### YOUR ASSIGNMENT
From the records below, take each line where the string "screenshot" shows up and copy it.

○ ○ ○ ○ ○ ○ ○

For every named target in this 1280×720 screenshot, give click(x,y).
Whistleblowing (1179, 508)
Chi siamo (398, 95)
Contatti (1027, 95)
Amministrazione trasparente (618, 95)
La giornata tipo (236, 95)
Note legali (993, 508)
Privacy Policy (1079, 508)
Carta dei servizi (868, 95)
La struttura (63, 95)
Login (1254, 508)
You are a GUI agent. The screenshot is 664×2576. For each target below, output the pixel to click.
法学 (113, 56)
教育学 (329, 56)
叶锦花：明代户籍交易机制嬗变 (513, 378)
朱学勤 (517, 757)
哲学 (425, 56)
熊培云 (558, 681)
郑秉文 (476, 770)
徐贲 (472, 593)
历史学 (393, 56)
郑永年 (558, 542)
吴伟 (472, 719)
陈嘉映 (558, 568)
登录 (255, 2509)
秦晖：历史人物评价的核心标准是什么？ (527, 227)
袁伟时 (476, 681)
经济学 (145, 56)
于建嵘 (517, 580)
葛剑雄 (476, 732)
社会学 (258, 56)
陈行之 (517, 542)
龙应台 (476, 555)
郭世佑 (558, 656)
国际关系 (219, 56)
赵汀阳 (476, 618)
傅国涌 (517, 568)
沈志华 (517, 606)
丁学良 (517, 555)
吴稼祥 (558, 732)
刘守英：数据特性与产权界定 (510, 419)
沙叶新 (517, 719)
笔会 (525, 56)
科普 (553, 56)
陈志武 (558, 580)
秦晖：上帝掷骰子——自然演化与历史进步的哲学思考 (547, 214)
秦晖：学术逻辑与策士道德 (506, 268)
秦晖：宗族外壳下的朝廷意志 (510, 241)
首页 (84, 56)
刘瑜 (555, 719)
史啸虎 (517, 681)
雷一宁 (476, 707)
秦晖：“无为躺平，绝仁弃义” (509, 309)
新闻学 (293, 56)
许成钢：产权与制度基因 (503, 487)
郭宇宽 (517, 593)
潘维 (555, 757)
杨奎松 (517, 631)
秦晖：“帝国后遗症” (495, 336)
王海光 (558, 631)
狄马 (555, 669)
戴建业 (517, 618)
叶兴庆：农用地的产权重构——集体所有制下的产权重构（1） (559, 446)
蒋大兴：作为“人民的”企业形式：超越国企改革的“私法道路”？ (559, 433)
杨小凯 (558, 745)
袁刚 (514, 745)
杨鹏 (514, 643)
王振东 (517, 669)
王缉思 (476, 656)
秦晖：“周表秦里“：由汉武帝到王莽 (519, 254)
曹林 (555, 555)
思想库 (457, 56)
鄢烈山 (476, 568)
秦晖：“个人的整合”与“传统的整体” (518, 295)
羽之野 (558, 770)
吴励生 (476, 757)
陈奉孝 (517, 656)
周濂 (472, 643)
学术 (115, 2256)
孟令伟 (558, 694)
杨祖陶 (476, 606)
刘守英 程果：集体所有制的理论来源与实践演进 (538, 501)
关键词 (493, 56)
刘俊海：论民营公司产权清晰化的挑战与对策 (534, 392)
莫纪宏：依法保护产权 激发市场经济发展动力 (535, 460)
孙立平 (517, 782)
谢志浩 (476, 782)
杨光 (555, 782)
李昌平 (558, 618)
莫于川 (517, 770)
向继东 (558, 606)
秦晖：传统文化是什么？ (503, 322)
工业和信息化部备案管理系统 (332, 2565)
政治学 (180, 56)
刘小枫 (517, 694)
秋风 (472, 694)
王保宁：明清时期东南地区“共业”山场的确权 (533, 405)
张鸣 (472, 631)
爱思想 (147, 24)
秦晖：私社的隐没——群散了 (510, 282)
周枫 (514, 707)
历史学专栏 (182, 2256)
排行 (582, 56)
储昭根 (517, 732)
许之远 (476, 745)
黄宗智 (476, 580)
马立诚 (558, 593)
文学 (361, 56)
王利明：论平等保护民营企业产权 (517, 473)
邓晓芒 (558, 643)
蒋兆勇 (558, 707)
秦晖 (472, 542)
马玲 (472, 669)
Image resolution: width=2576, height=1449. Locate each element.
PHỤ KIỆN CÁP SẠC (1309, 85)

○ ○ ○ ○ ○ ○ ○

### WRITTEN ANSWER
For every named target in this 1280×720 screenshot, give click(x,y).
You are a GUI agent. The screenshot is 664×2576. For each target below, output the pixel to click.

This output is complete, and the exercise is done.